In writing about the recent Criterion release of Anthony Mann's (1950) western "The Furies" Dan Callahan wrote that "Anthony Mann is best known today for the remarkable series of westerns he made with James Stewart in the fifties, but he reached his peak with Men in War (1957) and Man of the West (1958), late works which brought his central theme of the violence within man and the demoralizing aftermath of violence to nearly intolerable heights of insight and catharsis."
"Man of the West" I knew and admired, but despite having compiled a list of the best movies about the Korean War (which after years of waiting for the category to be added here, I posted at http://www.associatedcontent.com/article/433688/the_korean_war_on_dvd.html?cat=40), I hadn't known that Anthony Mann directed a Korean War movie. The standard Korean War movie has a small group of Americans off on their own with one particularly sympathetic black character (for the army integrated by President Truman's order), played herein by James Edwards (who was also a standout in "Home of the Brave," "Steel Helmet," and "Battle Hymn"). Wily North Koreans are picking them off or entrenched with firepower advantages, but the plucky Americans (never with any South Koreans) struggle on and sort of prevail.
In the interview with Mann from near the end of his life that is included on "The Furies" DVD, he says that the heroes (often James Stewart) in his movies are exhausted rather than exalted by the end. This is certainly the case for "Men in War," though there is a final swell of heroic music that does not fit with the "war is hell" demonstration preceding it.
In a rare instance of playing a character without some psychotic edge, Robert Ryan is Lt. Benson, trying to get his platoon back to where the main US forces are supposed to be--hill 456. They are on foot until they spot and commandeer a jeep in which Sgt. Montana (Aldo Ray) is driving a catatonically shell-shocked colonel (Robert Keith) I don't know where.
Montana is exceedingly unwilling to join Benson's expedition and the dramatic tension is mostly between those two rather than between the North Koreans and the US troops. Montana is very savvy about the wiles of the enemy and more than a little insubordinate. Benson is frustrated that Montana is always right and weighted down enough with the responsibility to try to get his men back alive without having to duel with Montana -- but that is the movie, so it's what he has to do!
A young Vic Morrow as a corporal whose nerves are frayed has the most hysterical role. L.Q. Jones also stands out as Sgt Davis, whose faith in his commander (Lt. Benson) helps him keep trying.

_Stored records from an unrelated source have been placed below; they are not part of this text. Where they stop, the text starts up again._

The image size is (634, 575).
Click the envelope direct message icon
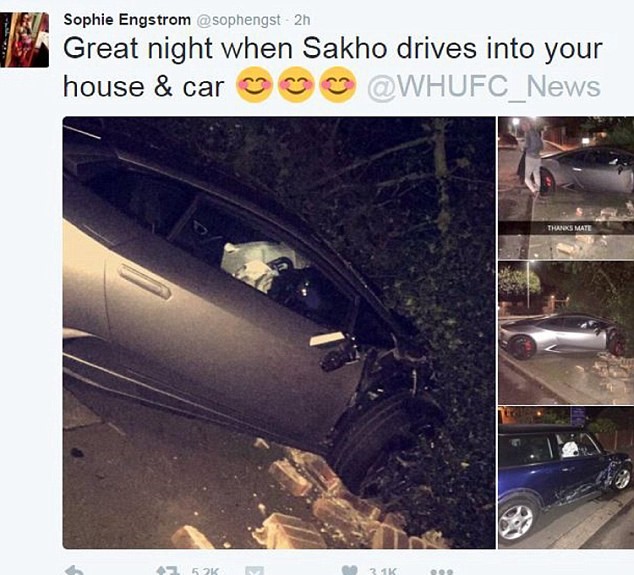255,571
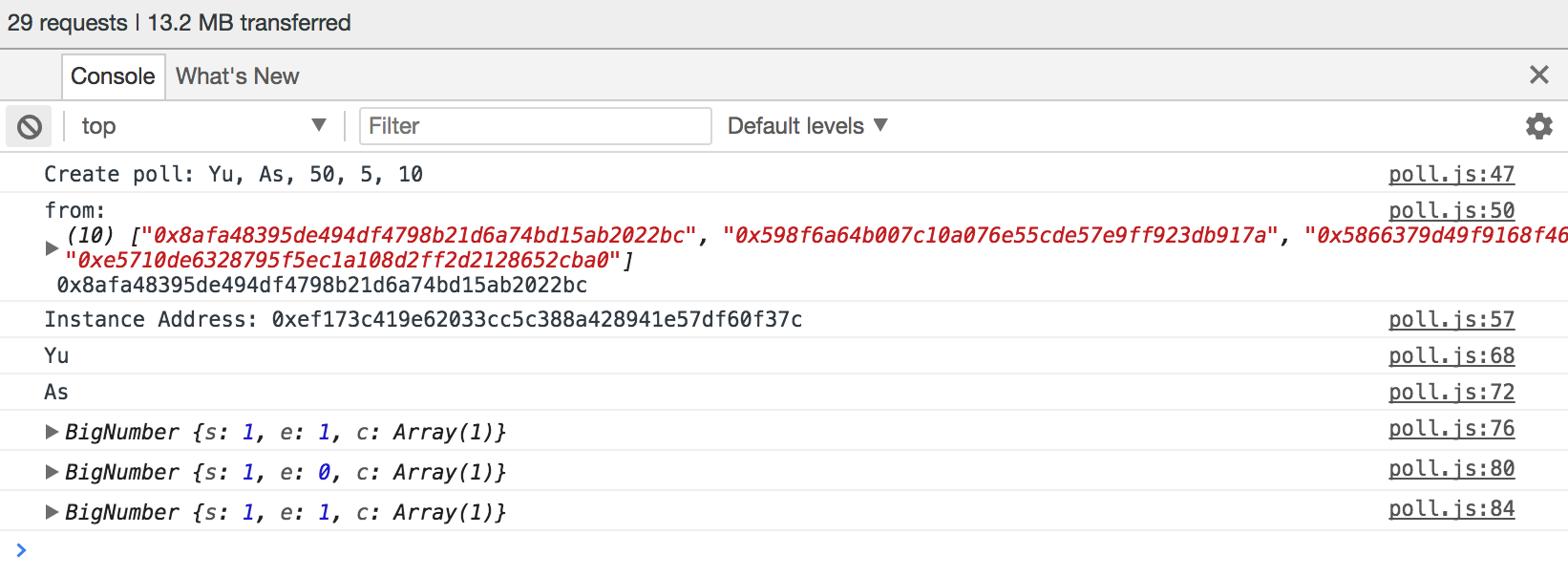Focus the Filter input field
Screen dimensions: 1568x577
coord(535,126)
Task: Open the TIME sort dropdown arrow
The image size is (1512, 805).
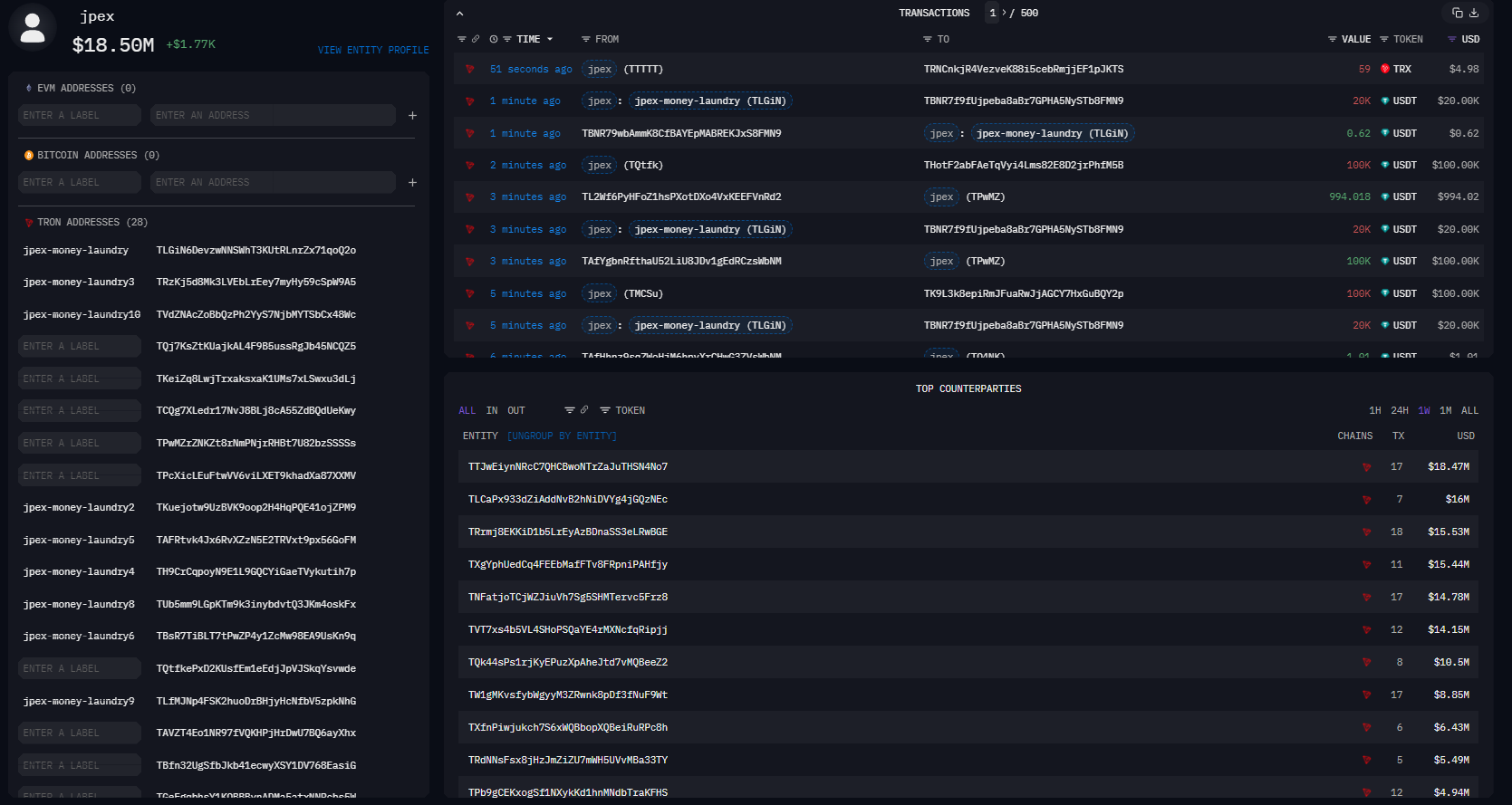Action: pyautogui.click(x=550, y=39)
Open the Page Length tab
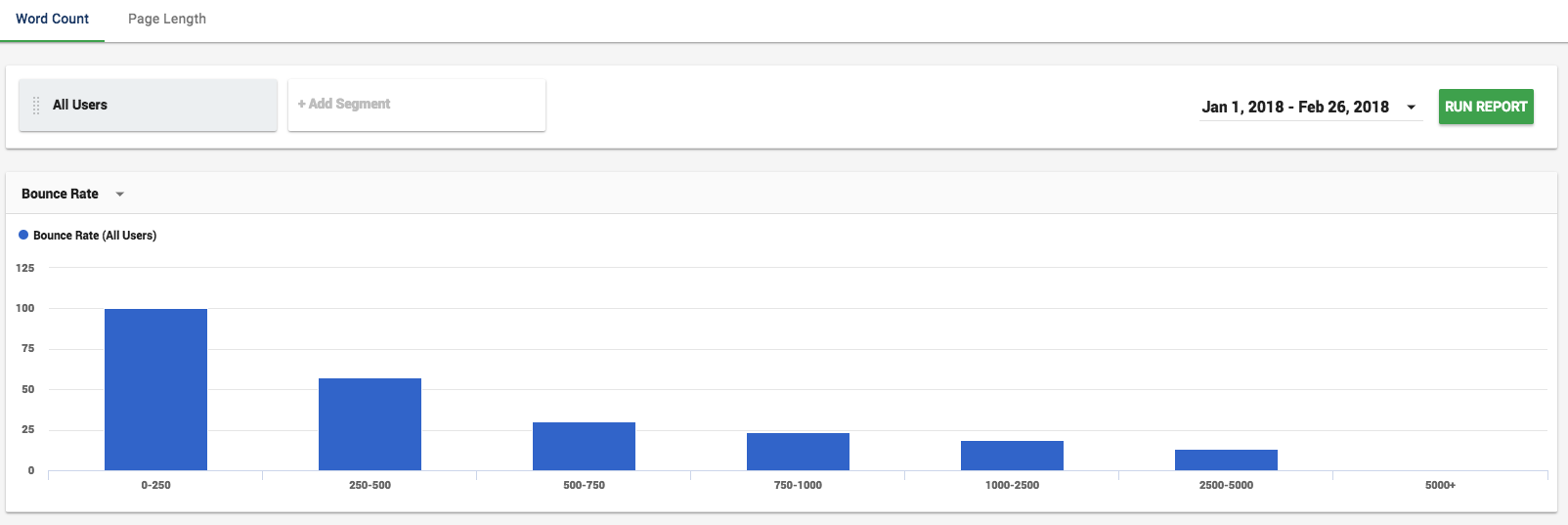 [167, 20]
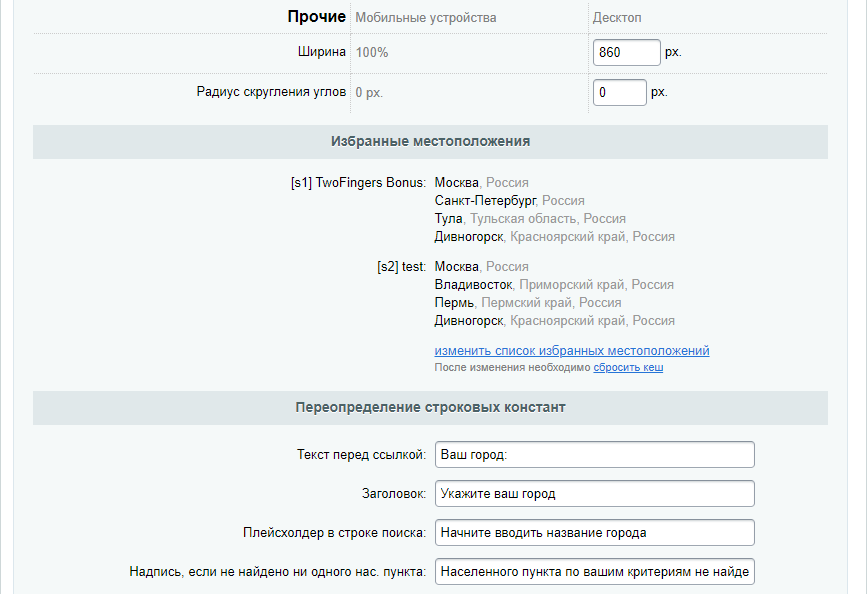This screenshot has width=867, height=594.
Task: Click the input containing Ваш город:
Action: point(594,454)
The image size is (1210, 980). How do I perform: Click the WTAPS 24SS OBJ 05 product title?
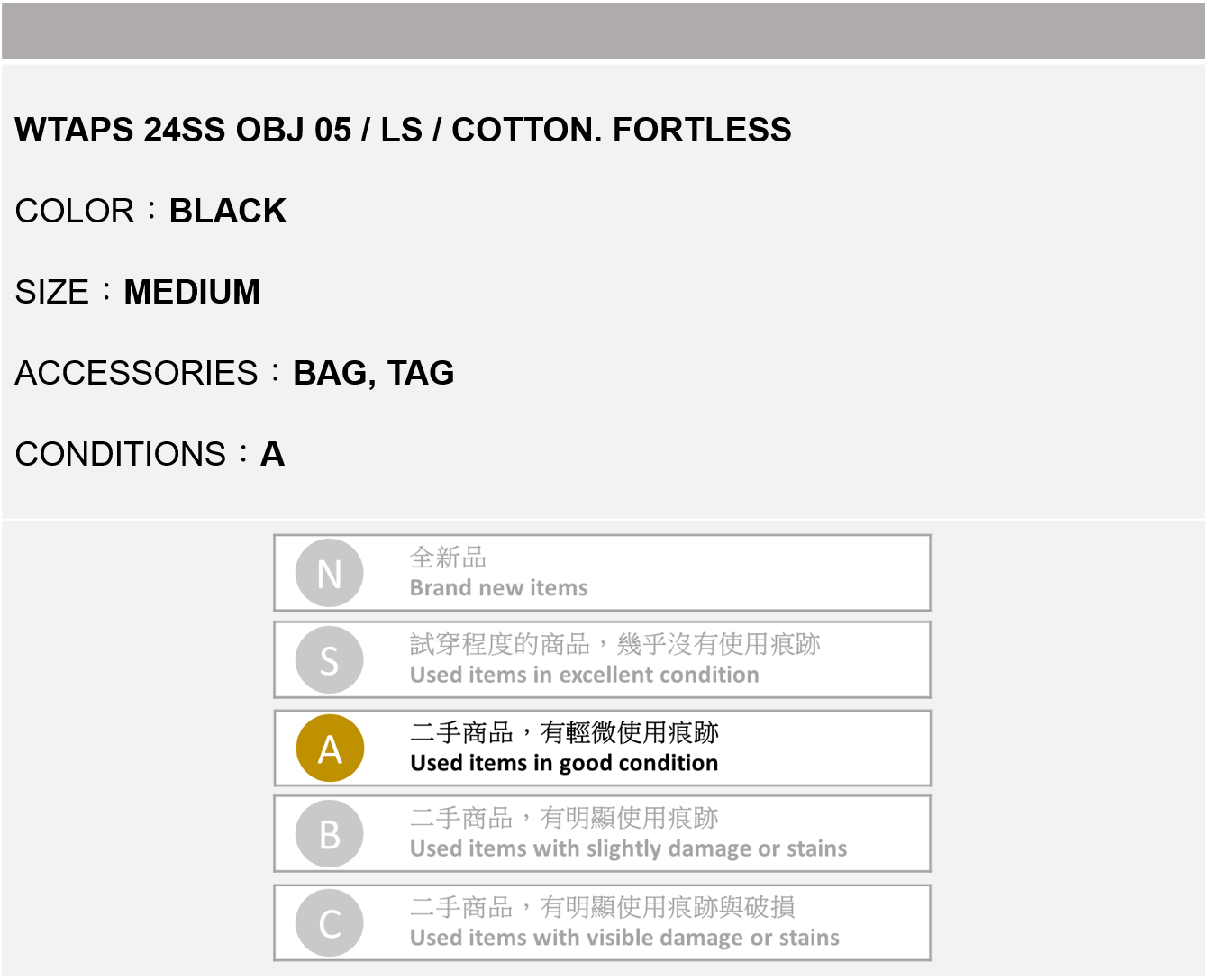tap(403, 130)
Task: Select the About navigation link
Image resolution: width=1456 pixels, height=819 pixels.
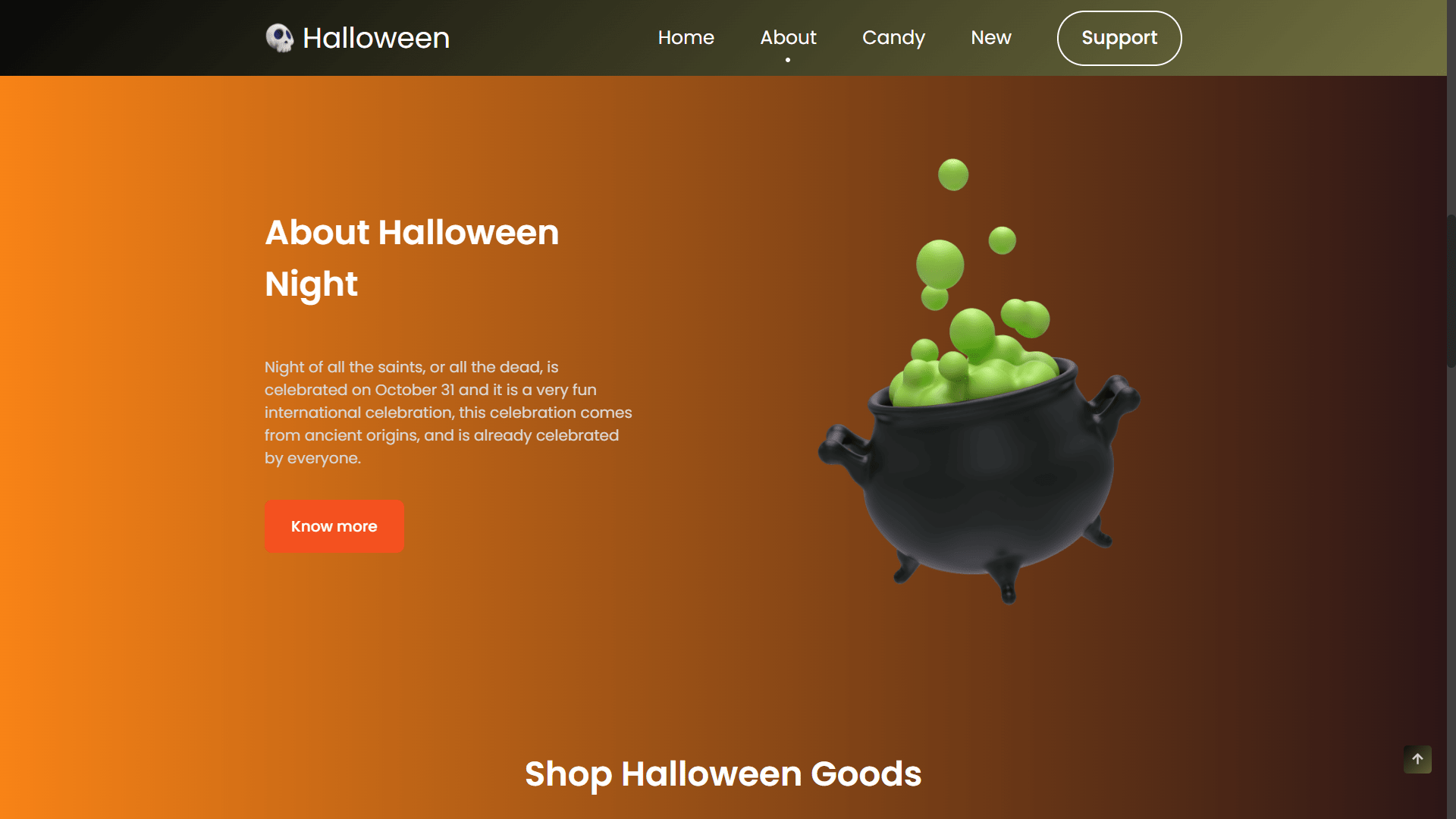Action: (788, 38)
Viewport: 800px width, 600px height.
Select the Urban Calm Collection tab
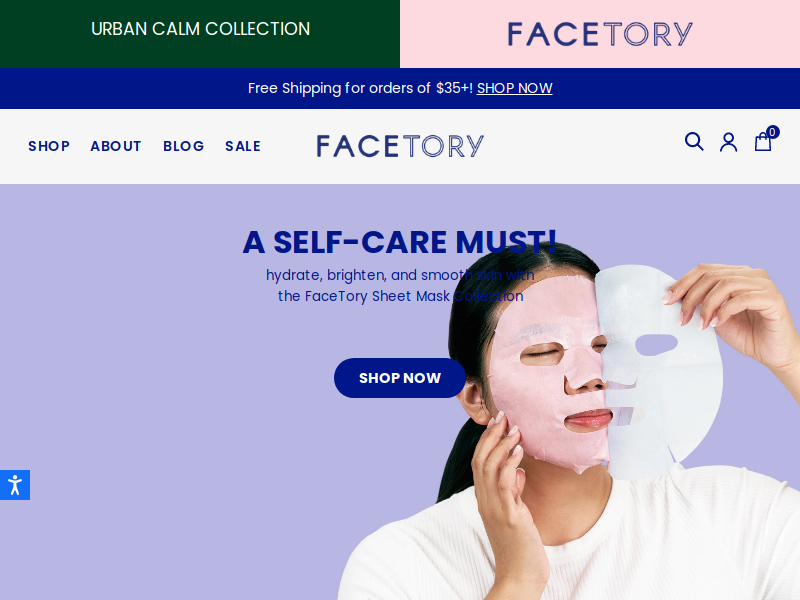point(200,34)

Eventually,. there is a battle that is effectively filmed (I have to say that the one in my favorite Korean War movie, Sam Fuller's "Steel Helmet" is not). Mostly, the film depends on the sparring of Montana and Benson and the weariness of trying to survive. No one would accuse "Men in War" as glamorizing warfare. As General Sherman famously said, "War is hell," and land wars in Asia for Americans seem especially to have been illustrations.
There is some catharsis and I guess some insight, but I prefer the Mann westerns (mostly filmed in color) except for the occasional racism (especially in "Bend of the River"). We never do find out why Montana is so slavishly devoted to his colonel, though we do learn that Montana learned much from him and reveled in being called "son" by him.
Elmer Bernstein could definitely write heroic music, and jaunty music, but his score for "Men in War" is as downbeat as the movie it serves.
There are no DVD bonus features, but the transfer is quite good (mono sound, black-and-white photography by Ernest Haller, who also shot "Man of the West" for Mann).
In the sense of a work by a master doing exactly what he set out to do, "Men in War" is a masterpiece and Mann was definitely a master of noirs and westerns (of epics, I'm less sure).